Like, I frequently get asked if things are possible and the answer is “yes, but…” where the “but” part of the answer involves either giving a paper’s worth of explanation as to why it’s a bad idea or something that only a very experienced, specialized practitioner would understand.
For example, if somebody asks me if it’s possible to transmute base metals into gold, I don’t want to go into some long-winded explanation that nobody would care to read and would rather just say “no” instead of talking about acquiring a particle accelerator, etc.
So can I just say no? I don’t want the naive person to go to their boss saying telling them that “CS said it was possible” because they’re often just looking for a yes from my end to justify some extremely impractical idea. But I also don’t want them to call me a liar if they ever find out about the long-winded set of special circumstances that might make their idea work in some fantasy-land.
Not with the time and resources we have available.
If you could go ahead and run that tps report anyway that’d be terrific…mmmkay?
With God, all things are possible. But not all things are profitable.
I have a few career management principles. One is about using the word ‘no’. If you can help it, you should aim to never utter the word “no” in a business context. Instead, find ways to make people regret ever asking loaded questions requiring yes or no answers.
“Can you please transmute base metals to gold?”
“Sure! Absolutely doable. Just need a few things from you to get it done, 234 billion tons of iron, the same amount of copper, 66 labs and 13 foundries for starters.”
When they say they can’t provide that, you can tell them “Sure, I’ll cut the requirements by at most 5%”.
That way, you are the reasonable person who is trying to make things work, and whoever asked you to transmute base metals to gold can go suck a lemon.
So what you do about the part where the person ignores everything you said after “Sure”? And then starts telling everyone that the project can get started because you, the expert said it could.
I would repeat the same discussion in all meetings about said project. Unless this person can sponsor and initiate projects alone it wont take long before everyone understands the picture. It’s so political at the top no one wants to be the person who wastes time. They wont do it a second time.
Respond with a question. Something like under what conditions or resource constraints. You want them to frame the question to get the answer they need. The problem is often they may phrase the question to get the answer they want.

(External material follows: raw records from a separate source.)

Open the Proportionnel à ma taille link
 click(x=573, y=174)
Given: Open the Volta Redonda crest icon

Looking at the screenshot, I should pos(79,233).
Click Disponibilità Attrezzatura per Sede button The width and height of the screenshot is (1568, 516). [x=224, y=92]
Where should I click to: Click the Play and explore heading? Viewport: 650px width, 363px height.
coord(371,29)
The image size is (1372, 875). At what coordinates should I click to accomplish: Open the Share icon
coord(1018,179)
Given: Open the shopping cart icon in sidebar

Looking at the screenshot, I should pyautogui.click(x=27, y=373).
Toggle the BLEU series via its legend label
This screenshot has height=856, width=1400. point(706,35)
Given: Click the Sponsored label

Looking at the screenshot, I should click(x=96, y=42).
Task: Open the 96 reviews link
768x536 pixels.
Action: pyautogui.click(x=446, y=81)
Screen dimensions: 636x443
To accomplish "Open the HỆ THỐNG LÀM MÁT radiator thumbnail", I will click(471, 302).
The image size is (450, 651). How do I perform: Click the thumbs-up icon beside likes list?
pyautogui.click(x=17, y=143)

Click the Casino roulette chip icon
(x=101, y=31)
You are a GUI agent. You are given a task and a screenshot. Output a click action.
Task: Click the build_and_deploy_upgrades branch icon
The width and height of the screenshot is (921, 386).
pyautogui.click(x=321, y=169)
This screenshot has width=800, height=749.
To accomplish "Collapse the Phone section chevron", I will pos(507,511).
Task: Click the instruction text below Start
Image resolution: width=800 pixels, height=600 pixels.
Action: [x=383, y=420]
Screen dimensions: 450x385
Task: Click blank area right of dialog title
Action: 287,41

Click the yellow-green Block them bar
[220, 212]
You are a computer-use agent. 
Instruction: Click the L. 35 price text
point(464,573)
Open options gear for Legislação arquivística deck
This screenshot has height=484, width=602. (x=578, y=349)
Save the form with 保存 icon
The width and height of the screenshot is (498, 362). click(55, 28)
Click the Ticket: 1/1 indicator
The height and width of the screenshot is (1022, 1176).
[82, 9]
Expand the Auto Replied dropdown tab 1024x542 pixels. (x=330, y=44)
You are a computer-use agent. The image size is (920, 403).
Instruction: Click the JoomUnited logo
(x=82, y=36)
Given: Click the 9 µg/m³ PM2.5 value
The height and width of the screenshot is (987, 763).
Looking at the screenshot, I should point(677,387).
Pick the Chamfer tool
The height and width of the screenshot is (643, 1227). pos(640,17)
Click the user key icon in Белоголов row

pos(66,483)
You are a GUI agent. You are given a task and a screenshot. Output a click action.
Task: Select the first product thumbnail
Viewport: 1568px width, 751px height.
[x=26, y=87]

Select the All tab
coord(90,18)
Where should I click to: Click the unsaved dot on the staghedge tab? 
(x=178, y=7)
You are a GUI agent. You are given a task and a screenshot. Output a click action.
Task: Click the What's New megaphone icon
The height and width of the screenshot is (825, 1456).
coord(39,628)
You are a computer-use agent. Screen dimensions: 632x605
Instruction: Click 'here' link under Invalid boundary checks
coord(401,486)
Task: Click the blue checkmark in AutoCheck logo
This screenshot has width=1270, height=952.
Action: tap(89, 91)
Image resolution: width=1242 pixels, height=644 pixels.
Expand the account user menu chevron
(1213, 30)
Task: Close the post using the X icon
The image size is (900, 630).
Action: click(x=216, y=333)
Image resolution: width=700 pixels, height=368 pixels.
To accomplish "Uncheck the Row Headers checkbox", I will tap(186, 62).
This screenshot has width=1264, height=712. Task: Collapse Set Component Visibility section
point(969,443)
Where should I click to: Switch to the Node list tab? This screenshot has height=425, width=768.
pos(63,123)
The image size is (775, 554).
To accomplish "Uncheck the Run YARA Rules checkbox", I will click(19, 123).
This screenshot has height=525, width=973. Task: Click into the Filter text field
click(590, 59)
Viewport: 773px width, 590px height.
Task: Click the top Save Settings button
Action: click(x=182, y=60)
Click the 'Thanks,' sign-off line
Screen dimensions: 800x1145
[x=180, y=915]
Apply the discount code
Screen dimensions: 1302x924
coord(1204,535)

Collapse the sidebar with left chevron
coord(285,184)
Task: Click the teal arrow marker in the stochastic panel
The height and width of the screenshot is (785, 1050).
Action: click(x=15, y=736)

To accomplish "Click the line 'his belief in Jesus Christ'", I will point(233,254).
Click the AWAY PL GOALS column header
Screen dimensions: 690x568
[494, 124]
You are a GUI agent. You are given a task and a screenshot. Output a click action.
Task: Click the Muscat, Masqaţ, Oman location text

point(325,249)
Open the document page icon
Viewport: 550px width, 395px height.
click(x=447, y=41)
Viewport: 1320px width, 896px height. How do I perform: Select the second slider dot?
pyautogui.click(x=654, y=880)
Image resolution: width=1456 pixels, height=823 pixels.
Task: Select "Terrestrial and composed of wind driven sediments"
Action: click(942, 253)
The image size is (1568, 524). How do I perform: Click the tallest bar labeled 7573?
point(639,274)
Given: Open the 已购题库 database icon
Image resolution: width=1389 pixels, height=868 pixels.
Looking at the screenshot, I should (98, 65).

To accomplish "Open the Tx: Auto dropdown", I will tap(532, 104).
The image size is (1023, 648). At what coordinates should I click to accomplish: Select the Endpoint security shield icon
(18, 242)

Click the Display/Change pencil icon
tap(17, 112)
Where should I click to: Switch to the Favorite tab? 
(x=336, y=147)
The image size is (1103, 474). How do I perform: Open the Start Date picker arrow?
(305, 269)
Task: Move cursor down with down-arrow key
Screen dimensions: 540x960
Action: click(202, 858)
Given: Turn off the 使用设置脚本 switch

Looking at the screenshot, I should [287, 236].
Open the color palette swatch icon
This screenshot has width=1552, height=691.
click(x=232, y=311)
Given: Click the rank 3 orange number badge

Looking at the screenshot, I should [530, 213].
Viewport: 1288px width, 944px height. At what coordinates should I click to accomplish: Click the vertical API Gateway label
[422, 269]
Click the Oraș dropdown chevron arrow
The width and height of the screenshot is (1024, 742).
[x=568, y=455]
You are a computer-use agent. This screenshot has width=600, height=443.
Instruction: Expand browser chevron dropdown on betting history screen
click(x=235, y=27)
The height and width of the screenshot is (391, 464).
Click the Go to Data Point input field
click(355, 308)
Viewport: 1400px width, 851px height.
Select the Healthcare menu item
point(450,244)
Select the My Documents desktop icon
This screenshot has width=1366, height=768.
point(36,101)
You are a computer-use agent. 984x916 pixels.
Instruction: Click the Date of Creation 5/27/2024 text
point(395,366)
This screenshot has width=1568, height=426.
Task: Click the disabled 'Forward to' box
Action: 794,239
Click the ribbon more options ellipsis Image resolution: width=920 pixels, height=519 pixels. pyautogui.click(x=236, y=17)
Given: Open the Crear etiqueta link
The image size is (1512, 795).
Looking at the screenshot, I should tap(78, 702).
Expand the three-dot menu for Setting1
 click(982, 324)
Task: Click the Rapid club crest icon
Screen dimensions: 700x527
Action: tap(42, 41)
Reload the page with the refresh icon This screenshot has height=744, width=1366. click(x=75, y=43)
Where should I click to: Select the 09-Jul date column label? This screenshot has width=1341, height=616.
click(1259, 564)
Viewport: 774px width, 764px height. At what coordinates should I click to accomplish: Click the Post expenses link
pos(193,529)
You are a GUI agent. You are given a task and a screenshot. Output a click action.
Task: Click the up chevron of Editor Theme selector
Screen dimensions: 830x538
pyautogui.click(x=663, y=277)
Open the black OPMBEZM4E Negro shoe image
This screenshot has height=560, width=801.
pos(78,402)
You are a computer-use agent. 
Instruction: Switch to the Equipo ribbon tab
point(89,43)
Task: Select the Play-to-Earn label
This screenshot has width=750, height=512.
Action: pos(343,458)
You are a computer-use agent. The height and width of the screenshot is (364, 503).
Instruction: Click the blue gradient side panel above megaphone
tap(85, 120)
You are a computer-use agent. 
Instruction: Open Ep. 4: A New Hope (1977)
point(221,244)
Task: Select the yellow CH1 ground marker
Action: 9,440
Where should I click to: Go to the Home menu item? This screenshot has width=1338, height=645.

That’s an interesting question.
I have been thinking about it a bit more. As people get used to your judgement a yes or a no will be enough to settle matters. It is not that it is a complete answer but they trust your judgement now. Unless the environment is too political you will eventually earn the trust and you can give a no when technically a yes would work. However, before that, I don’t advise doing that. The long and short of my response is you need to learn to asess people and give suitable answers to each person depending on your relationship.